→ **Required action**
Among the records below, one line contains "[1 брой Неделим цип с метални зъби /11см/"; copy that line and all that follow it, exactly as written.
□ □ □ □ □
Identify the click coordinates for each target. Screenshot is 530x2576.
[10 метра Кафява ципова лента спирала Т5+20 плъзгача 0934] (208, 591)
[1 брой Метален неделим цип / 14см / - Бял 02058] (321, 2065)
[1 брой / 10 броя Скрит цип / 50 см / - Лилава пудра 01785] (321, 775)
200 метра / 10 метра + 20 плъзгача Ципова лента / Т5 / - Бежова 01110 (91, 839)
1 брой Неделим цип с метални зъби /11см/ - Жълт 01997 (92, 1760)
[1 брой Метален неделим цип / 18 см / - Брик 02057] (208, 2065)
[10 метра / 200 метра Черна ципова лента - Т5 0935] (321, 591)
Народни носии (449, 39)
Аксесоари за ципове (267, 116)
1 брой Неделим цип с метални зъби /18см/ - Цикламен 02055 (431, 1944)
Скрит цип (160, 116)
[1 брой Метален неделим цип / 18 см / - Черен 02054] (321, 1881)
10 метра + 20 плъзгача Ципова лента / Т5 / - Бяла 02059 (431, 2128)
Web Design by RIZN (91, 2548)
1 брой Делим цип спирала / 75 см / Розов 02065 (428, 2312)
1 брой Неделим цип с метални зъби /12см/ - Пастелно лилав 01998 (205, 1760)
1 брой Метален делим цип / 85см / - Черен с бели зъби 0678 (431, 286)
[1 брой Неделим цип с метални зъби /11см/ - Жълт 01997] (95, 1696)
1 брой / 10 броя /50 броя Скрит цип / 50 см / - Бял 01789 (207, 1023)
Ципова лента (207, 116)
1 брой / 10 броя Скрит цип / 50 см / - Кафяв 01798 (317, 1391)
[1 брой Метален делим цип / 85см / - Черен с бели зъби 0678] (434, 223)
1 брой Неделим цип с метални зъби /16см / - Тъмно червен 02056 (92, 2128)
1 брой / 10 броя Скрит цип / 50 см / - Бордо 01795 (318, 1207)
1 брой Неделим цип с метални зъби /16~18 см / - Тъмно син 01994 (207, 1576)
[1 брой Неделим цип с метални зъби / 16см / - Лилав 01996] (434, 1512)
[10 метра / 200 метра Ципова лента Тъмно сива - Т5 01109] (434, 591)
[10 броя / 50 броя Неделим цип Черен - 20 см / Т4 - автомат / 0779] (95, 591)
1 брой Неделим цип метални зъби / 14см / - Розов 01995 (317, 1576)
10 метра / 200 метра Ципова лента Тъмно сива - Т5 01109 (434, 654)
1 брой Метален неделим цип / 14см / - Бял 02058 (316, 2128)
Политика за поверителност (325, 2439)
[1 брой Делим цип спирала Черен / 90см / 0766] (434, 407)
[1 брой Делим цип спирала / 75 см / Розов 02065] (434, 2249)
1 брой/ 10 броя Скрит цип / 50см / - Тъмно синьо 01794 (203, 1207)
□ □ □ □ □
→ **Task solution**
[1 брой Неделим цип с метални зъби /11см/ - Жълт 01997] (95, 1696)
1 брой / 10 броя /50 броя Скрит цип / 50 см / - Бял 01789 (207, 1023)
Ципова лента (207, 116)
1 брой / 10 броя Скрит цип / 50 см / - Кафяв 01798 (317, 1391)
[1 брой Метален делим цип / 85см / - Черен с бели зъби 0678] (434, 223)
1 брой Неделим цип с метални зъби /16см / - Тъмно червен 02056 (92, 2128)
1 брой / 10 броя Скрит цип / 50 см / - Бордо 01795 (318, 1207)
1 брой Неделим цип с метални зъби /16~18 см / - Тъмно син 01994 (207, 1576)
[1 брой Неделим цип с метални зъби / 16см / - Лилав 01996] (434, 1512)
[10 метра / 200 метра Ципова лента Тъмно сива - Т5 01109] (434, 591)
[10 броя / 50 броя Неделим цип Черен - 20 см / Т4 - автомат / 0779] (95, 591)
1 брой Неделим цип метални зъби / 14см / - Розов 01995 (317, 1576)
10 метра / 200 метра Ципова лента Тъмно сива - Т5 01109 (434, 654)
1 брой Метален неделим цип / 14см / - Бял 02058 (316, 2128)
Политика за поверителност (325, 2439)
[1 брой Делим цип спирала Черен / 90см / 0766] (434, 407)
[1 брой Делим цип спирала / 75 см / Розов 02065] (434, 2249)
1 брой/ 10 броя Скрит цип / 50см / - Тъмно синьо 01794 (203, 1207)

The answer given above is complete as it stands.